As it seems in the Morning - definitely NO.

3 (Drei) seemed to have "issues" on Mobile Internet (not confirmed):

https://allestörungen.at/stoerung/3/

I noticed a massive "collapse" in Download Speeds (~50 kb/sec) and Side "Layout Building".
Now it seems a lot better.


----------



## ghjfdtg (Mar 16, 2020)

There should be no problems unless you have cable internet which is a shared media and does get slower if lots of people in your neighbourhood are downloading shit. DSL and fiber are exclusive and should be fine.


----------



## linuxares (Mar 16, 2020)

Most of Europe by all means. I can't talk about the US, Australia etc. however.


----------



## FAST6191 (Mar 16, 2020)

Heh.

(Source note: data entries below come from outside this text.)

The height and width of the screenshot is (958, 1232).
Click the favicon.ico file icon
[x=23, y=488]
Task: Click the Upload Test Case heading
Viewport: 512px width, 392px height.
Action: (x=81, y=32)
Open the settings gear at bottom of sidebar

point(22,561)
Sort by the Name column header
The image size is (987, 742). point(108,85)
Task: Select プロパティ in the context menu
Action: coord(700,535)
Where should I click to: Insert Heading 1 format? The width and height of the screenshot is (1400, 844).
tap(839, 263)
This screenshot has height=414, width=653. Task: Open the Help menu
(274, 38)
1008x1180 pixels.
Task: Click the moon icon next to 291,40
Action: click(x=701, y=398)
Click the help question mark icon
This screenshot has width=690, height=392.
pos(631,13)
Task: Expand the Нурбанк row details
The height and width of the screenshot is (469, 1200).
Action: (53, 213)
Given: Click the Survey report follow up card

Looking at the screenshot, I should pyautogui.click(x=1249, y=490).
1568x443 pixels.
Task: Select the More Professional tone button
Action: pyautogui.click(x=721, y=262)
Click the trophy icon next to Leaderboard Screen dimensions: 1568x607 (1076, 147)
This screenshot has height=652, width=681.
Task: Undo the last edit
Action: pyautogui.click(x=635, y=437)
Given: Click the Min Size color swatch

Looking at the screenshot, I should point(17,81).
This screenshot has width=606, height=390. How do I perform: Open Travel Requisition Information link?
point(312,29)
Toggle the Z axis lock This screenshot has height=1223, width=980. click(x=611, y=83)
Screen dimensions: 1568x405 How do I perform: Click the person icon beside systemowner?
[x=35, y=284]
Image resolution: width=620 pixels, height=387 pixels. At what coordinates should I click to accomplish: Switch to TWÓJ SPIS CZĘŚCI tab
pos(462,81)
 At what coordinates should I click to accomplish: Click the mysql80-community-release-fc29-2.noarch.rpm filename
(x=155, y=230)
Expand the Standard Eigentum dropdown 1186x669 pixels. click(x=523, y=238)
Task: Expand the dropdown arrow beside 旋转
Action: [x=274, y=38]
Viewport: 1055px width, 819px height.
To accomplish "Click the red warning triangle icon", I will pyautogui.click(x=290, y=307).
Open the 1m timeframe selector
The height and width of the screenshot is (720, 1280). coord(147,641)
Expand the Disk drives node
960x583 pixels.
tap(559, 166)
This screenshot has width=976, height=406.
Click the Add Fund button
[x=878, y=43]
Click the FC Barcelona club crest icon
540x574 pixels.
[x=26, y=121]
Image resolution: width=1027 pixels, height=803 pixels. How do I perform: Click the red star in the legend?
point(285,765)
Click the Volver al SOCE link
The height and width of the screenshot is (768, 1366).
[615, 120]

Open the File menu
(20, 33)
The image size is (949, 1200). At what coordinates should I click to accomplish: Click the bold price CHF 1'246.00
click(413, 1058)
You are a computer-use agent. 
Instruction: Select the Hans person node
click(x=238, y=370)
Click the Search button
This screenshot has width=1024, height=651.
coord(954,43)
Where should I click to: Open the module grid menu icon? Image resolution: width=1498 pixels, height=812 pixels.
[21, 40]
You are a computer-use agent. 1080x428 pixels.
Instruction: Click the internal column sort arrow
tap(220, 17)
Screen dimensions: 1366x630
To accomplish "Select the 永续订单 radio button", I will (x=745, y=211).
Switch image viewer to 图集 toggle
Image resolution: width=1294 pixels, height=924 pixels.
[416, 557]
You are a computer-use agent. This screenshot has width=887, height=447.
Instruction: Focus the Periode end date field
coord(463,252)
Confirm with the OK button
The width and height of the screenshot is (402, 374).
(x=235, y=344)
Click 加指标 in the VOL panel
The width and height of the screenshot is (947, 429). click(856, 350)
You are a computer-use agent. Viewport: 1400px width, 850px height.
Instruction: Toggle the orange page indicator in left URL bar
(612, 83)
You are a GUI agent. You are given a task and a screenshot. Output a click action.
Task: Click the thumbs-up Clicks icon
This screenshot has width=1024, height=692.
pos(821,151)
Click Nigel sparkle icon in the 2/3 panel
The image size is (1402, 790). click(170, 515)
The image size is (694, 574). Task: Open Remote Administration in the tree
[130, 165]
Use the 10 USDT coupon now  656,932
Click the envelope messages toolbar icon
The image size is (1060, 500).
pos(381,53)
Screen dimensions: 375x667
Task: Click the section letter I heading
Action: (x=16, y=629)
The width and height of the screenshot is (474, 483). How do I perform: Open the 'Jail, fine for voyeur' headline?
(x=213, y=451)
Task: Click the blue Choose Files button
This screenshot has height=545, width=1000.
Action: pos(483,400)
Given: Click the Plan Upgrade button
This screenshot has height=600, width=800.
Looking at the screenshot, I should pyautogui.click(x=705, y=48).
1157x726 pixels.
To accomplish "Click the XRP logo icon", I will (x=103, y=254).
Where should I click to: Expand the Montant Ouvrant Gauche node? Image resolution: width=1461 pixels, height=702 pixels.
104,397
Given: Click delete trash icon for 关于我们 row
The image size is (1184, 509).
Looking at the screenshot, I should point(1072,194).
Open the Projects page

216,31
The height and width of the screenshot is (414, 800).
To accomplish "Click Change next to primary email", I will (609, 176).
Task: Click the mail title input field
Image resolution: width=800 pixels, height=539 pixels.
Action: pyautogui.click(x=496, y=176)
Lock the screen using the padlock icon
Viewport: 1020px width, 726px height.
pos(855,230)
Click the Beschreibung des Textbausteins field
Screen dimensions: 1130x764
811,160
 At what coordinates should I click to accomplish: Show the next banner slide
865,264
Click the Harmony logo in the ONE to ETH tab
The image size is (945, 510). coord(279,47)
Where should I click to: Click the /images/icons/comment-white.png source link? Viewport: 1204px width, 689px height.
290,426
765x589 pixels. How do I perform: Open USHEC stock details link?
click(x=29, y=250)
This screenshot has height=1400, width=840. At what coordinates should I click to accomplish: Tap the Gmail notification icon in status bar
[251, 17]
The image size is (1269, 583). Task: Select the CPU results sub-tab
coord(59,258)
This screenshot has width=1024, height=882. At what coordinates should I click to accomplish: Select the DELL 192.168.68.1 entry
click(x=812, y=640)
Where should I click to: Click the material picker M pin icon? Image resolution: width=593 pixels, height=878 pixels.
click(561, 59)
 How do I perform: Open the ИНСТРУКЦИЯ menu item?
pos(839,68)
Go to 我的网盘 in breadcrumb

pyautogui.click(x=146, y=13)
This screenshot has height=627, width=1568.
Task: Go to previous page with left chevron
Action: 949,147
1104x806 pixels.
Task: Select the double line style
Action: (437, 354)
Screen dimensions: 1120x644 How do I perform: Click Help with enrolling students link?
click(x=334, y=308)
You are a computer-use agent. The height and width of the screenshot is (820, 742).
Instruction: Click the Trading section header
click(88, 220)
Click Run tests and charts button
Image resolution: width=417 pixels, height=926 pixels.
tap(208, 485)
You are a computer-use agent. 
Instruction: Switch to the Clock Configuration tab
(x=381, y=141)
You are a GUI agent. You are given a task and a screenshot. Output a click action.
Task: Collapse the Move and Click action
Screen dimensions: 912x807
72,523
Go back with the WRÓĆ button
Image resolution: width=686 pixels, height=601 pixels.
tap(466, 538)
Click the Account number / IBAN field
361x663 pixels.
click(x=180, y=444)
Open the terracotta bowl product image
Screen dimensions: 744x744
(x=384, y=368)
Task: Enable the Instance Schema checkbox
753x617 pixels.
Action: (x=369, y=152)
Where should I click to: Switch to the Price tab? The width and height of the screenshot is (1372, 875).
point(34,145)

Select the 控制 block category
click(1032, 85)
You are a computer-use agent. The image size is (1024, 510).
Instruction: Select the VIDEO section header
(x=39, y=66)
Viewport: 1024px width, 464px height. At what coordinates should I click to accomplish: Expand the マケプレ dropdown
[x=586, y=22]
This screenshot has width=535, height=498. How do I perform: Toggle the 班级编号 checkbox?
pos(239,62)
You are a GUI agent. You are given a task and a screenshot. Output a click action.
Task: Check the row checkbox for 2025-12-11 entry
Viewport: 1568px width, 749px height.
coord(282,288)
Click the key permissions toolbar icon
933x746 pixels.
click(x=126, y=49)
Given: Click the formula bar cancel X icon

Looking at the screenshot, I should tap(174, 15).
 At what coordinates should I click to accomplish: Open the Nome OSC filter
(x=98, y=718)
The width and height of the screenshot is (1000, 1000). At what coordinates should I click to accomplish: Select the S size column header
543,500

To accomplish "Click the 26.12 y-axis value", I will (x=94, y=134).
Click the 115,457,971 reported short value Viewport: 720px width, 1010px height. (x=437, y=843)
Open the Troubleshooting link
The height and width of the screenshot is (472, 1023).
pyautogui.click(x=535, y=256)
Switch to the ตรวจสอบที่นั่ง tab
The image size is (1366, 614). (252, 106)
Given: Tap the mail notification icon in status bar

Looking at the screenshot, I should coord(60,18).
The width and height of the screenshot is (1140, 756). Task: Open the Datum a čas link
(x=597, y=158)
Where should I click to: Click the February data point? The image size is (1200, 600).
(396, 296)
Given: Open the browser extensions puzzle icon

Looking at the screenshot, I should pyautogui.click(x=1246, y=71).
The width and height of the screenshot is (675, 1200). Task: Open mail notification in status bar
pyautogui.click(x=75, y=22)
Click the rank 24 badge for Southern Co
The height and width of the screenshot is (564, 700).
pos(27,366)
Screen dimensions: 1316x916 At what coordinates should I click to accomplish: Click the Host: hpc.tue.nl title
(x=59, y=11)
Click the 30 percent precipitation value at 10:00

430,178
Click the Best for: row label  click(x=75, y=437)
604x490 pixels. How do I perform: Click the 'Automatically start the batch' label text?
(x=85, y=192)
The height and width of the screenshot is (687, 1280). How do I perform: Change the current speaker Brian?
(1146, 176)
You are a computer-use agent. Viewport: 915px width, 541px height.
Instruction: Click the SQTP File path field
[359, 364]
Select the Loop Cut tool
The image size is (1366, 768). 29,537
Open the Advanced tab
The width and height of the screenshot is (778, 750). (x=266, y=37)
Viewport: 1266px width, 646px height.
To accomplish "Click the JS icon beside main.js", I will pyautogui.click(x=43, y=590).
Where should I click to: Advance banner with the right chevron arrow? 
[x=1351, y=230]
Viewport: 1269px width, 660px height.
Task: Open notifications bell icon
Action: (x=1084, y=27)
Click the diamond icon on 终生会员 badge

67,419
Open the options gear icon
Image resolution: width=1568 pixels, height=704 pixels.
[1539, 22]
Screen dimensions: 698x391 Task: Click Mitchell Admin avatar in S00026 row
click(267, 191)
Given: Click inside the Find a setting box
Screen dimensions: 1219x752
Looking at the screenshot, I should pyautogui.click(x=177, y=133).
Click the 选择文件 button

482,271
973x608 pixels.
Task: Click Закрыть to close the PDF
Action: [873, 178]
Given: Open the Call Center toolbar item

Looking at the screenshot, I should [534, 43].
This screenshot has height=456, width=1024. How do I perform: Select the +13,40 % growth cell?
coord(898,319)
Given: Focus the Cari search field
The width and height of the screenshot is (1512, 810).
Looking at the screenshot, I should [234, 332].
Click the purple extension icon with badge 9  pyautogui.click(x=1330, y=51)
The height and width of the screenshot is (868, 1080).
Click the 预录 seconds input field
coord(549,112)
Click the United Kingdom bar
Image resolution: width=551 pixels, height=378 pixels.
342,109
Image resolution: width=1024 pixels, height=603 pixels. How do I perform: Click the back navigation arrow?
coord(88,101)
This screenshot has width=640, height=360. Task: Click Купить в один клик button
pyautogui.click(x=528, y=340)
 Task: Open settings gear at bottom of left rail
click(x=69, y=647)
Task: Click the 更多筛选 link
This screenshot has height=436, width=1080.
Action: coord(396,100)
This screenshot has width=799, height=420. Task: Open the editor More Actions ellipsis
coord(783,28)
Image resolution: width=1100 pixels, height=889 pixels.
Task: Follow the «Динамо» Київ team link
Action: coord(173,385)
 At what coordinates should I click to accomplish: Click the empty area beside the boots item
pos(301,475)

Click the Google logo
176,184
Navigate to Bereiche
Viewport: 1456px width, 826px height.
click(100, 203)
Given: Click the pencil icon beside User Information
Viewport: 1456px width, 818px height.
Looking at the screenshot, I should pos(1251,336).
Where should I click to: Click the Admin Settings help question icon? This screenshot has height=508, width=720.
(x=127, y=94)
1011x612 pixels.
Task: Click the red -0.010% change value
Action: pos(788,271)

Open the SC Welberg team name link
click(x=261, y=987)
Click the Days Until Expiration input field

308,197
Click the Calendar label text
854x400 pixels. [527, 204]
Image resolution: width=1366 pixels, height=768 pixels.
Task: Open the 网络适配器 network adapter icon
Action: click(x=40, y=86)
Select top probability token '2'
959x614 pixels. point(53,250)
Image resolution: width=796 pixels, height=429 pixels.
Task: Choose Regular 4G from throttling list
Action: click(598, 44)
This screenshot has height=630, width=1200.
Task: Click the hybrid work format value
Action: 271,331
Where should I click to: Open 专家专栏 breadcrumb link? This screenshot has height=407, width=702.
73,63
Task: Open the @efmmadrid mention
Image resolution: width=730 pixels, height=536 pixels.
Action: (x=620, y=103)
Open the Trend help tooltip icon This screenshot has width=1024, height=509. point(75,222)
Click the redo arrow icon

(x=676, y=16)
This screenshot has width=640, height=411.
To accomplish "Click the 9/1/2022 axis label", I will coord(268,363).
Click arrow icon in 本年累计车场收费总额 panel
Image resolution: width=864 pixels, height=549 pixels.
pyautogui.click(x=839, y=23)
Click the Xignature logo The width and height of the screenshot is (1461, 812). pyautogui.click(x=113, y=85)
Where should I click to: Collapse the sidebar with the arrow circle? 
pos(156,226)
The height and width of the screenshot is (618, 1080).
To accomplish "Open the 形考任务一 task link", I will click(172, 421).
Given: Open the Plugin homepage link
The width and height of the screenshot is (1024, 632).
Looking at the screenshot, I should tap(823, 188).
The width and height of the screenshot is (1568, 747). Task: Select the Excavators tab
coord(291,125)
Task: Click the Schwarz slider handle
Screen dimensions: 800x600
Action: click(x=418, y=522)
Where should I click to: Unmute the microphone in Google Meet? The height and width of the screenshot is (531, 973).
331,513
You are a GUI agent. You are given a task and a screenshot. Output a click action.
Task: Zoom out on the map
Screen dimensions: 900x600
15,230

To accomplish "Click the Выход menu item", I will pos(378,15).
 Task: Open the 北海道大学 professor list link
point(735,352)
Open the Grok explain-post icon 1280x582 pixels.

All that extra porn, probably going to have to download some like it is 2004 again.
...
I understand mass buying of bog roll and hand sanitiser now.


----------



## subcon959 (Mar 16, 2020)

Guess it's too late to buy shares in Kleenex?


----------



## The Real Jdbye (Mar 16, 2020)

alexander1970 said:


> As it seems in the Morning - definitely NO.
> 
> 3 (Drei) seemed to have "issues" on Mobile Internet (not confirmed):
> 
> ...


Mobile internet should be faster if anything, more people staying at home means mobile internet is used less.


----------



## Alexander1970 (Mar 16, 2020)

The Real Jdbye said:


> Mobile internet should be faster if anything, more people staying at home means mobile internet is used less.


Except many have Mobile Internet for their Work.

I see it in the List of my "surrounded" Hotspots/WiFiDevices.
Usually there are 3-6 now there are about 16.


----------



## Ryccardo (Mar 16, 2020)

subcon959 said:


> Are ISP's going to be able to cope with this?


Yes - there have been slowdowns, but they're ordinary (based on the fact advertised speeds are under ideal conditions that never assume usage of, for example, the maximum 128 devices GPON fiber can connect)



subcon959 said:


> For those on high speed plans, are they going to have to be capped more vigorously to balance the load?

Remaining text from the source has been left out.